Key questions and answers about MERS:
How is MERS spread?
So far, the respiratory virus has had a hard time spreading from person to person. Most of its victims had direct contact with camels, or caught the virus in a healthcare facility that was caring for a MERS patient.
Theoretically, it should be easy to stop person-to-person transmissions by wearing masks and washing hands. But MERS spread at a dialysis clinic in Saudi Arabia last year and more recently at a clinic and hospital in South Korea, where a man who returned from Saudi Arabia two weeks ago spread the virus to 34 others. One of those exposed in South Korea traveled to China, flying and riding a bus while likely contagious. It’s not yet clear whether that man passed the virus on.
What are the symptoms of MERS?

MERS can cause fever, cough, shortness of breath, diarrhea, body aches, nausea and, in the most serious cases, pneumonia and kidney failure, according to the U.S. Centers for Disease Control and Prevention. Its incubation period is usually 5 or 6 days, but people can be contagious for up to 14.
The virus kills by causing respiratory or kidney failure, or septic shock, an infection that overwhelms the body’s defenses.

Who’s most at risk?
Those most vulnerable to dying from MERS appear to be men over 50 with a preexisting medical condition, including kidney or lung disease, diabetes, or cancer treatments that reduce immunity, according to the World Health Organisation.

How is MERS treated?
Although MERS has now been known for more than three years, there are no specific vaccines or treatments for it. The sickest patients are placed in intensive care and treated according to their symptoms.

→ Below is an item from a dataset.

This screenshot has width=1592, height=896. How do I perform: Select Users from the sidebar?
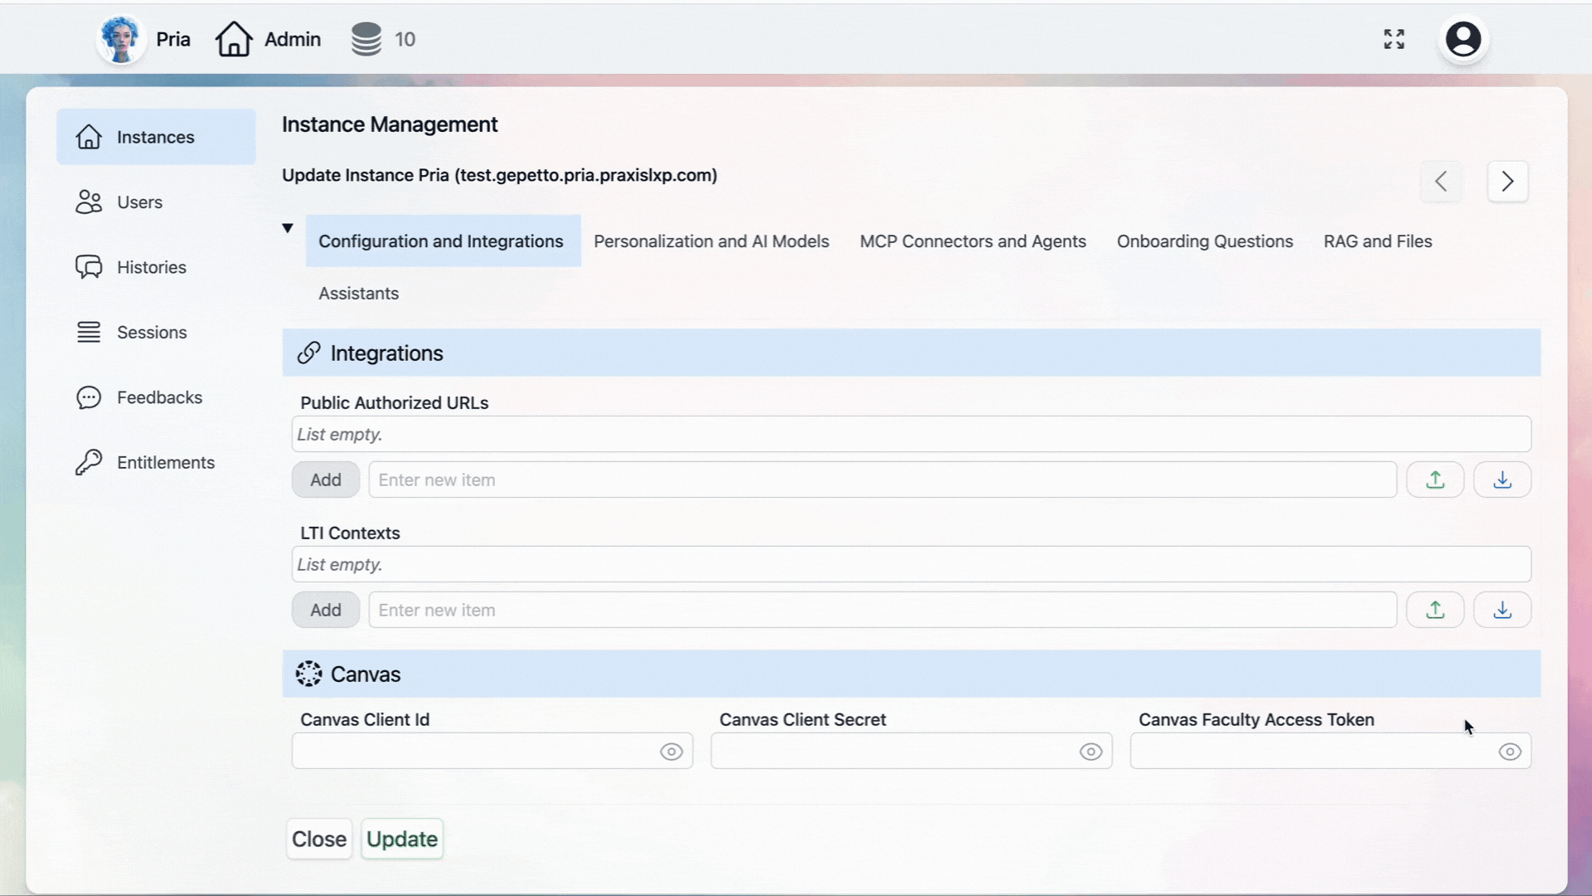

In South Korea, officials acted quickly to contain the disease’s spread. Just as with Ebola in West Africa, the best way to control the virus is by identifying and isolating anyone who has been in contact with an infected person, says Darryl Falzarano, a research scientist at the Vaccine and Infectious Disease Organization, International Vaccine Center (VIDO-InterVAC) at the University of Saskatchewan in Canada.

This week, South Korea has quarantined more than 1,300 people and closed hundreds of schools to keep the virus from spreading further.

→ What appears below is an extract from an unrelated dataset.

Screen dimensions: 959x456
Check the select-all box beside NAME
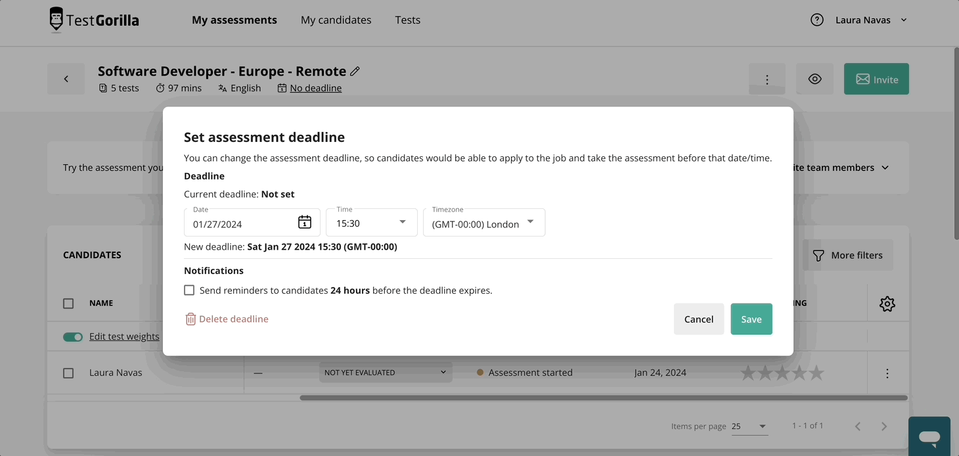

Is there any hope for a vaccine?

Daniel Lucey, a microbiologist and immunologist at Georgetown University Medical Center, says he’s aggravated by the lack of progress against MERS, especially because the virus is part of the same family as SARS, which caused global panic in 2003-2004 when it spread from China to Canada.

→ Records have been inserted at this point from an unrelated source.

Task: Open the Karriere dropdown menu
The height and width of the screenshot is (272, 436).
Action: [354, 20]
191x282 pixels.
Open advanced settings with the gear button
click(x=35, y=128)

Over the last year, U.S. government researchers have managed to breed mice that are susceptible to MERS, making it feasible to test early drug candidates, says Vincent J. Munster, chief of the Virus Ecology Unit at the National Institute of Allergy and Infectious Diseases, who led the work. Others are testing possible antibodies to the virus and studying vaccine candidates, though none has yet been tried in people.

One key question surrounding the development of a vaccine is who should get it. Camels are a better target for vaccination than people, says Falzarano.
If you vaccinate people, he asks, “who do you vaccinate? Everyone in Saudi Arabia? The Middle East?” While a camel vaccine could be developed in about a year, a human vaccine likely wouldn’t make it to market before 2020 because of safety requirements. “Do we really know that MERS is still going to be a problem then?” Falzarano asks.

How is MERS spread?
As a respiratory disease, MERS can be spread through droplets coughed into the air. If they are breathed in or land on a surface that someone else touches, that person can contract the disease. A sick person with virus on their hands can also spread it. Casual contact, such as passing someone on the street, is not believed to risky, according to the CDC.

So far, it seems that MERS is mainly spread from camels to people; many of those who have fallen ill either take care of camels, have come into close contact with them, or consumed camel products like raw meat or unpasteurized milk.It’s not entirely clear how this most recent outbreak has been spreading, though it’s possible that whatever treatment MERS patients are receiving is contributing to the spread.

Where did MERS come from? Why is it spreading now?
MERS is a so-called zoonotic disease, meaning it jumps from animals to people, but no one knows how or when it made the leap.